4. Sweat sodium concentration

This is a one-time, non-exercise test that measures the concentration of sodium in sweat, which together with the rate of sweating, can help determine a customized hydration and electrolyte supplementation plan. This is key, especially if you train or race in hot, humid climates.

5. Biomarker/Vitamin D testing

Due to sunscreen use and protective clothing, Vitamin D deficiency in the U.S. is quite high. This is an easy test that should be done at least two to three times per year.
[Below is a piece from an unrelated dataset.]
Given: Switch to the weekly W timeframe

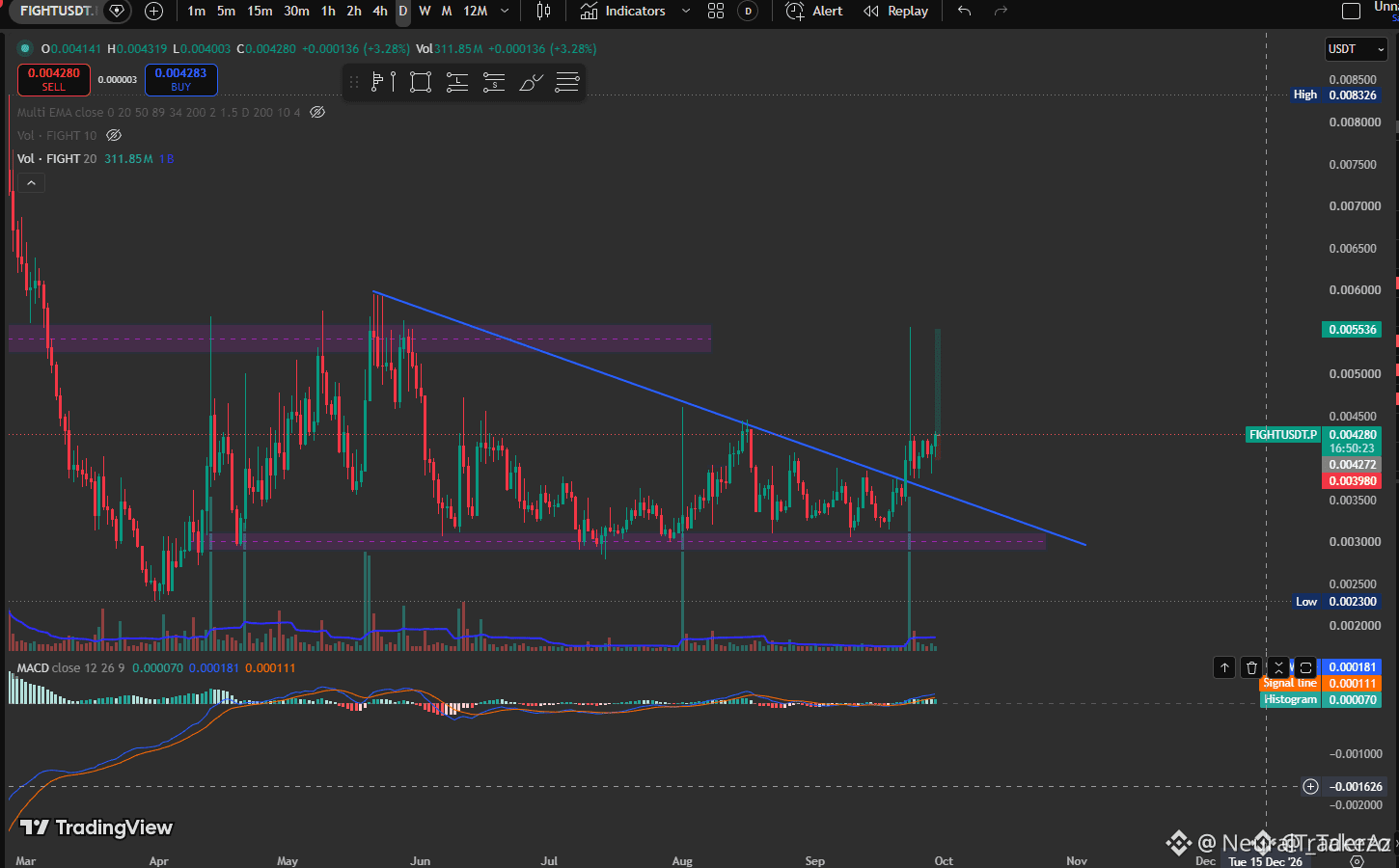Looking at the screenshot, I should pyautogui.click(x=425, y=12).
Michael Parker of Parker Performance Training is a proof-is-in-the-pudding kind of guy. “In-season, racing is the best form of testing in triathlon,” he said. With that philosophy, about four times per year (one of them in the racing season) Parker uses shorter bouts to simulate the demands of a race, namely power/pace at Function Threshold Power (FTP). Critically, FTP takes into account the body’s ability to produce and clear lactate while maintaining a fairly high intensity. He uses information from these testing sessions to determine an athlete’s training zones. Another reason he focuses on FTP? “It’s highly trainable,” Parker said. A test of 45 to 60 minutes, like the Hour of Power he has outlined below, is the best indicator of lactate threshold, but a hard effort like that is difficult to prepare for, recover from, and motivate athletes to complete. Parker has found some shorter protocols are as useful, and easier to build into the training schedule. 

6. Cycling Gold Standard: Hour of Power

10 min. Easy riding
4 x 1 min. hard, 1 min. rest
5 min. Easy riding
60 min. Time trial

This protocol is very hard and can often be gleaned from post-race data. Performed outside of race conditions, cyclists find it difficult and not fun.

7. Cycling 5/20 FTP Protocol

Warm-up: 10 min. ramp from 55-85% FTP
4 x 1 min. hard, 1 min. rest
5 min. Easy

Main Set #1: 5 min. ALL OUT (evenly paced, typically between 110-120% FTP)
10 min. Easy
Main Set #2: 20 min. Time trial (Evenly paced best effort, very important)

Cooldown: 10 min. Easy 

It’s important to include the five minutes at VO2max intensity to burn off some freshness in the legs and reduce anaerobic energy contribution to the 20-minute time trial. 

8. Running FTP

Warm-up: 10 min. Easy

Main Set: 30 min. flat (no hills) time trial

Cooldown: 5 min. Easy/walk

Note: Heart rate recorded on a flat course can help mitigate the limitations of pace during windy or hilly conditions.

9. Run a Local 5K or 10K Loop

Every six to eight weeks, run a familiar loop under similar conditions and record your time, heart rate, and RPE. This is a simple method to track training progress at similar distances. 

10. T-30 Swim Protocol

Warm-up: 400 easy

Main Set: Swim as far as possible in 30 minutes. This should be evenly paced. 

Cooldown: 200 easy

Small changes in technique can result in immediate changes in velocity, but T-30 has been validated as a reliable determinate of aerobic capacity in swimmers.